Use types to get cdi managed instances of objects.
A simple class is a class that has a constructor without arguments (or no constructor at all). This class can get created from the injector without further configuration:
import { TypeInjector } from '@type-injector/lib';
/**
* BaseService without constructor arguments
* */
class BaseService {
readonly isBaseService = true;
}
it('should be able to inject a type without further configuration', () => {
const injector = new TypeInjector();
const baseService = injector.get(BaseService);
expect(baseService.isBaseService).to.equal(true);
});
As type information is lost on runtime and I don't like exprimental type decorators (see Motivation), it is not possible to create a class that has constructor dependencies without any configuration:
/**
* NotInjectable with constructor arguments and without config
* */
class NotInjectable {
baseService: BaseService;
constructor(
baseService: BaseService
) {
this.baseService = baseService;
}
}
The configuration can be placed right inside the class definition:
/**
* ComposedService adds an injectConfig to the class with constructor arguments
* so it gets injectable again
*/
class ComposedService {
baseService: BaseService;
static injectConfig: InjectConfig = {
deps: [BaseService],
};
constructor(
baseService: BaseService
) {
this.baseService = baseService;
}
}
The injectConfig
uses the BaseService
as a value, so it's preserved on runtime without decorator meta data.
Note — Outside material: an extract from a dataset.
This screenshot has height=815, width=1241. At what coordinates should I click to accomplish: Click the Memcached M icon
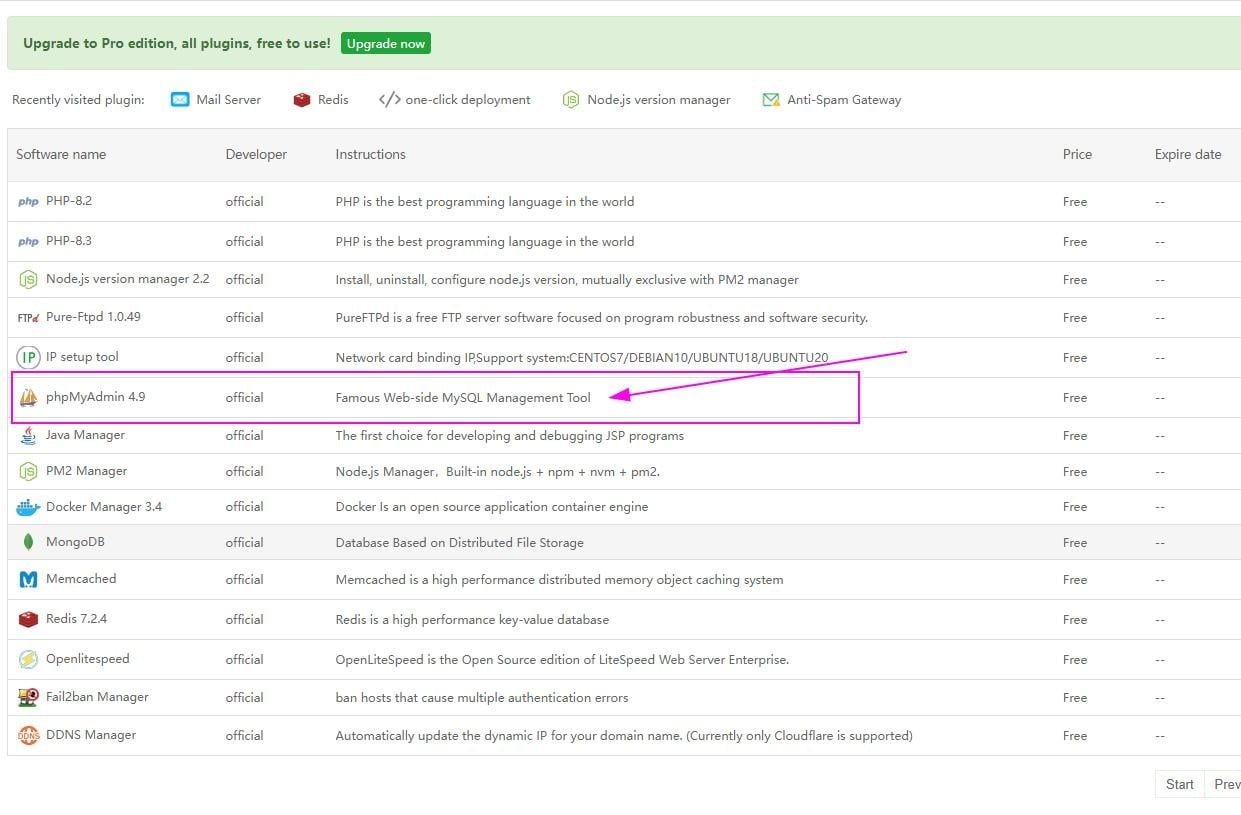pos(28,580)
Every class that provides an empty constructor or an InjectConfig
and Symbol
s can get used as inject token directly. If you use symbols, you lose type-safty. Therefore you can create inject tokens for everything that is not directly usable as inject token (like simple values or configuration objects or functions):
import { declareInjectToken, TypeInjector } from '@type-injector/lib';
const givenBooleanValue = false;
const tokenForBoolean = declareInjectToken<boolean>('any unique string');
const injector = TypeInjector.construct()
.provideValue(tokenForBoolean, givenBooleanValue)
.build();
const result = injector.get(tokenForBoolean);
expect(result).to.equal(givenBooleanValue);
You can find integration examples for different frameworks (NodeJS, NestJS, Angular, React) in the demo repository:
https://github.com/type-injector/type-injector-lib-demo
There are plenty of inject libraries out there. Most of them are part of a larger framework so they are only usable in a browser frontend or a server backend.
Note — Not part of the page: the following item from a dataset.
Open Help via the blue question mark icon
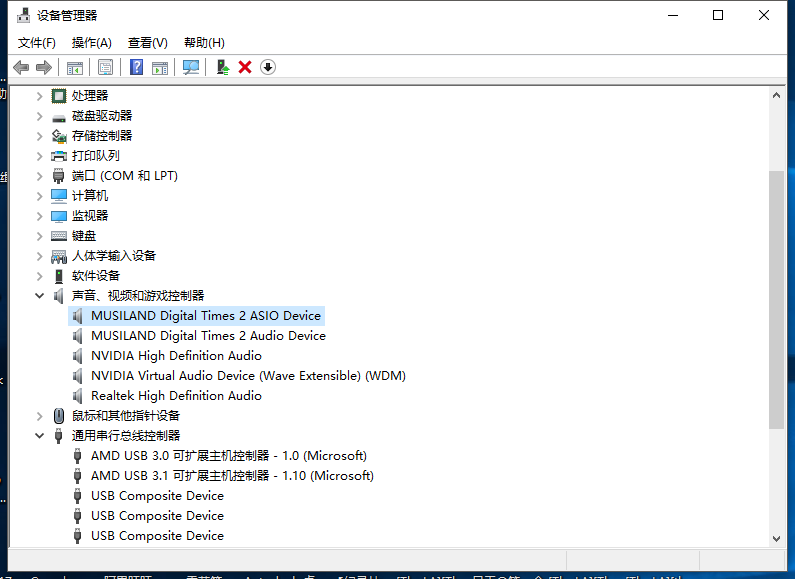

I'd like to share code between server and client side so I need an inject library that is independant, not part of a large framework and usable in any context.
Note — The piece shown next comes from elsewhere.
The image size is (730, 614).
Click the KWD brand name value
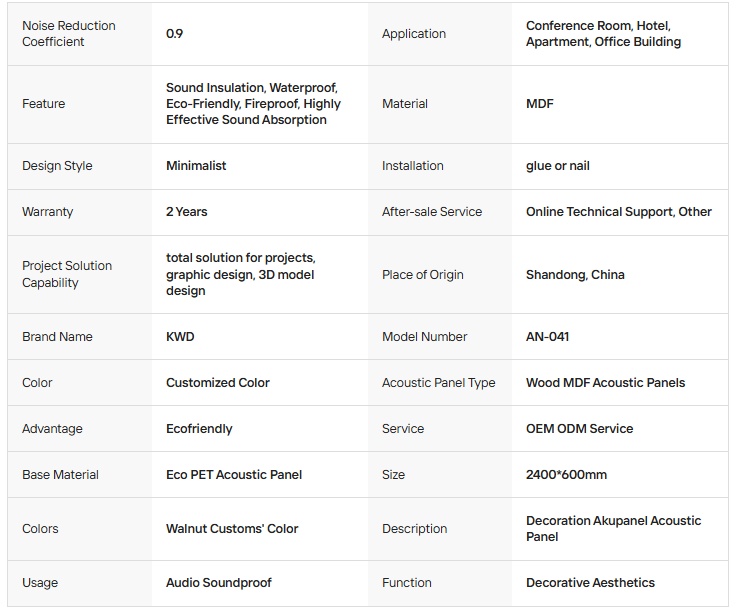pos(180,337)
After I analyzed many of them, the best standalone inject libarary seems to be typed-inject (and in their documentation they
list some other awesome injection libraries). It provides compile time dependency checks which is a very strong point esp. for large projects. But as a trade-off you
have to configure all indirect dependencies, even simple injection rules - you can't have one without the other.
In most of my use-cases I just want to use one default implementation as inject token and have the possibility to replace it with other alternative implementations.
So I decided to do the trade-off the other way around: dropped compile time dependency checks and reduced configuration overhead for the simple use-case.
No dependencies to browser-only or server-only libraries / frameworks.
For two reasons:
- The inject mechanism for a project has to be stable. It's unlikely that typescript will change the decorator mechanism in typescript anymore, but as it's still marked as exprimental, it's possible. If I use an inject library that relies on meta data and decorators it might break with future typescript releases and that might cause a rewrite of the whole project.
- I do not want to force every project and/or library to publish meta data and therefore increase the size of the compiled output.
If I use inject for a class without constructor properties just to ensure it uses a single lazy instance of an object accross the whole project I do not like to
write any overhead. I don't like to do something like injector.bind('MySimpleService').to(MySimpleService)
- I just want to use injector.get(MySimpleService)
and the result has to be type-safe. But of course it has to be possible to do something like injector.bind(MySimpleService).to(AlternativeSimpleServiceImpl)
.
I won't create dozens of different annotations to do slightly different things and end up with a huge package for basic inject.